Coverage analysis of software testing reflects the level of testing that has been accomplished. Ultimately, as you move up the coverage scale the release quality of the software is dramatically improved.
There are 2 types of test coverage analysis currently available, path and code. Code coverage tools show the lines of code you have executed, and missed. The summary is normally given in a % coverage… i.e. nn% code coverage. This is the first step to improving quality. Path coverage is more complex and results in higher quality. Path coverage looks at the logic paths in the code and takes into account all positive and negative outcomes against each logic statement (1 true and 1 false combination for each logical statement). Path coverage tools graphically depict the logical map of the source code. This map shows what is executed and what is missed. Path coverage is summarized with % coverage i.e. mm% path coverage. There are also a set of test cases specified by some toolsets, that if executed will result in 100% path coverage.
Path coverage has a distinct advantage. There is a fair amount of logic that has no software for false conditions on a logic statement, for instance and IF – END IF scenario without an ELSE statement or a SWITCH statement without a DEFAULT CASE. In these cases, if you only run the positive test, you will get a 100% result in code coverage. However, there is only a 50% result in path coverage for the IF statement and a little more depending on the number of cases in a SWITCH statement .

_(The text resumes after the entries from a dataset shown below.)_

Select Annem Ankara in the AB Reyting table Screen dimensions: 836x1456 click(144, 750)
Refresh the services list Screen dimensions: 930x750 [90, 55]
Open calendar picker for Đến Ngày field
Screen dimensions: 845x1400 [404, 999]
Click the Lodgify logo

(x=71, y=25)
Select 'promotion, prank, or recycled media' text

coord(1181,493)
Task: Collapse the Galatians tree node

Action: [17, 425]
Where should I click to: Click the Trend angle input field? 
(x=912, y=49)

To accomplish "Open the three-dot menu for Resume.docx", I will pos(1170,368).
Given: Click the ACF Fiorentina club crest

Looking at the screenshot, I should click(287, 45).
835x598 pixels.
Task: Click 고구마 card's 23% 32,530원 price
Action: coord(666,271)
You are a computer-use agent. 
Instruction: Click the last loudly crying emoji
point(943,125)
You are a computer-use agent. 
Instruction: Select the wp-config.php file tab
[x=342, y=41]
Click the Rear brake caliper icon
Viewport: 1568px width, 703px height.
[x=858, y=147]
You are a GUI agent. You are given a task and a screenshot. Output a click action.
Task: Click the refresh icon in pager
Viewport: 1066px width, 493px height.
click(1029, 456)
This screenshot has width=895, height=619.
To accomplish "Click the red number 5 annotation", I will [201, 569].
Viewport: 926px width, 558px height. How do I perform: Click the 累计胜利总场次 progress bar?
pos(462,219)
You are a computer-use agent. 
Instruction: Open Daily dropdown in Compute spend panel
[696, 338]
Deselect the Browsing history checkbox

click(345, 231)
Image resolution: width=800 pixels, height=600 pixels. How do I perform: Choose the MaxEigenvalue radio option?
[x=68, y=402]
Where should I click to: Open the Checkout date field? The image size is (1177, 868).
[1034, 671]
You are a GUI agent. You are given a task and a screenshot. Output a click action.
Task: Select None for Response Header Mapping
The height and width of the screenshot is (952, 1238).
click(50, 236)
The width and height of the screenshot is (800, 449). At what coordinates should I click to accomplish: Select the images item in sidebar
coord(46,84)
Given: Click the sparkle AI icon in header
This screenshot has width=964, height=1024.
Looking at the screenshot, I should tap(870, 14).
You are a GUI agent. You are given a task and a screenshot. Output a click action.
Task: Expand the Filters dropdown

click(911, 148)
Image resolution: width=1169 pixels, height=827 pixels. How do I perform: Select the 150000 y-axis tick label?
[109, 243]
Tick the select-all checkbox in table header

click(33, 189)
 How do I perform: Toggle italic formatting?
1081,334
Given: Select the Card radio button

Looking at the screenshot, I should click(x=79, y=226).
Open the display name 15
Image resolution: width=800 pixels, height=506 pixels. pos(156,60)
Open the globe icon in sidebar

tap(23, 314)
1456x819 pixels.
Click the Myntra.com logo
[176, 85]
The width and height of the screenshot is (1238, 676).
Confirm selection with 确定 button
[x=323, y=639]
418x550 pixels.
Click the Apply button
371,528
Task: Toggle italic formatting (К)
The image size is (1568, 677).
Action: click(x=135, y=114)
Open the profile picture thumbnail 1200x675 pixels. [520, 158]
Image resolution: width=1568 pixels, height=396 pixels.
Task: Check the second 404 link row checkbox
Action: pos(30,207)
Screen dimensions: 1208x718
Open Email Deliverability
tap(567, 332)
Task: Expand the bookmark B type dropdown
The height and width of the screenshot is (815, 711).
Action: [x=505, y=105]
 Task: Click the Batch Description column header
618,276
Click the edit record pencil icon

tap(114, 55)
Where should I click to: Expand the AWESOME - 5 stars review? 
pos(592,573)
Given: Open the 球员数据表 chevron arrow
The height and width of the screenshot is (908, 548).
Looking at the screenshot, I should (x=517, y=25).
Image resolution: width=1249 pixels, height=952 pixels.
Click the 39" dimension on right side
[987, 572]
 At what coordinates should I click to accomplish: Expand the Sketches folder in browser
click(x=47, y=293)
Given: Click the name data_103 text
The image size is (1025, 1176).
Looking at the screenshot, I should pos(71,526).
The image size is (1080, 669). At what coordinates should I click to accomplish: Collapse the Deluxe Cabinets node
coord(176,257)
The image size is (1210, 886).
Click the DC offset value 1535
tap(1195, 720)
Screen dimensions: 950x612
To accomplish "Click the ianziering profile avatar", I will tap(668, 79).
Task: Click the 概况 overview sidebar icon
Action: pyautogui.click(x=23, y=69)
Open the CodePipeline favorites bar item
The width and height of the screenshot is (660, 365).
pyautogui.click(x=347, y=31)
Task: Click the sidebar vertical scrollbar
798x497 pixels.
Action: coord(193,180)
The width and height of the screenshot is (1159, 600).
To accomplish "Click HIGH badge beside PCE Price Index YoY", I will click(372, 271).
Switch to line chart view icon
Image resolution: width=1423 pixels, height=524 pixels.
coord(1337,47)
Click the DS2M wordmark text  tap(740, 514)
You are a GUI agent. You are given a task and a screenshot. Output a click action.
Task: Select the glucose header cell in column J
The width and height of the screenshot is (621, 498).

Code coverage runs up faster than path coverage for the reasons given above. Some examples of testing coverage results follow (from experience with McCabe toolset):
|
Path Coverage |
Code Coverage |
Quality |
|
20% |
30-40% |
Nominal coverage when not tracking path coverage. |
|
40% |
50-60% |
A good first target when starting path coverage. |
|
60% |
75-85% |
World class software. |
|
80% |
95%-98% |
Software that shall not fail – lives are at stake (medical, defense, NASA…) |
Path coverage is more difficult to hit. Many projects are at the 20-30% path coverage as we first run the coverage analysis tools against the preexisting test suite. It takes a directed effort, with the proper toolset to track progress. The automation of data driven tests is crucial to path coverage. It required engineering analysis into development of the data required to hit each path through the source code. As you move up the path coverage metric the result is a higher quality set of source code, with ultimately a set of software that will not fail.